Rachel nodded. “Yes.”
“So would I. You know I’m a mom, too, right?”
Rachel nodded. “I remember you telling me that.”
“But I’m not here to dredge up the past,” Evie said.
“So then why are you here?”
Evie paused, then said, “Matthew Linklater.”
Rachel felt her blood run cold.
“I know about the email he sent to you before he died,” Evie
continued. “I need to know why he chose you. I need to know what you know.”
Rachel’s mind was going a million miles a minute. She knew, at that moment, that Evie had come because somebody had sent her. Somebody knew about Rachel and Evie’s past and was pushing on that pressure point hard. Somebody wanted Rachel to leave the Linklater murder alone.
“Evie, you know me well enough to know that I’m not going to say a damn word to you.”
Evie sighed. “There’s more at stake here than you realize. I know who you are, Rachel Marin. I know who you really are. You’re a survivor. But a survivor with two kids. I know about Harwood Greene. I know he murdered your husband and that he’s still out there somewhere. And I know that’s why you killed Stanford Royce. Because you didn’t want him to do to someone else what Harwood Greene did to you. Truthfully, I don’t know how you sleep at night.”
“I don’t,” Rachel said, both as a statement and a threat.

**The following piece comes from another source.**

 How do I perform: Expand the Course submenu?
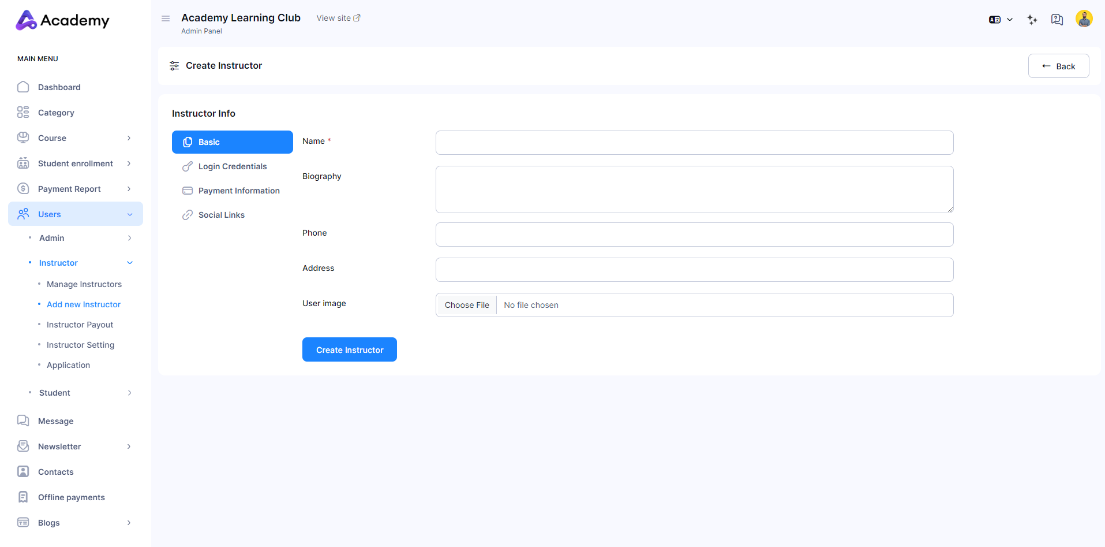[129, 138]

“But through all of it, you made it to Ashby and started over. Your children have a chance at life now, because of you. You need to protect what you have. Whatever you might know about Matthew Linklater, you need to stay away. Because trust me—I’m the good cop in this story. You don’t want to meet the bad cops. When they knock on your door, they don’t ask to come in for a drink.”
“Mommy?”
Both women turned around to see Megan standing at the top of the stairs. She had a puzzled look on her face. Her hands were covered with blue ink stains.
“Hey, honey,” Rachel said, keeping her voice even.

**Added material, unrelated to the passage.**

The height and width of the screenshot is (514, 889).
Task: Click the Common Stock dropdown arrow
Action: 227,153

“I was writing my Sadie Scout book and heard you talking to someone.” She looked at Evie and smiled. “I’m Megan.”
“I’m Evie. It’s a pleasure to meet you, Megan.”
Megan came downstairs. Rachel wanted to tell her daughter to stay put but didn’t want to let her know anything was out of the ordinary. “Evie is an old friend of Mommy’s. Evie, this is my daughter, Megan.”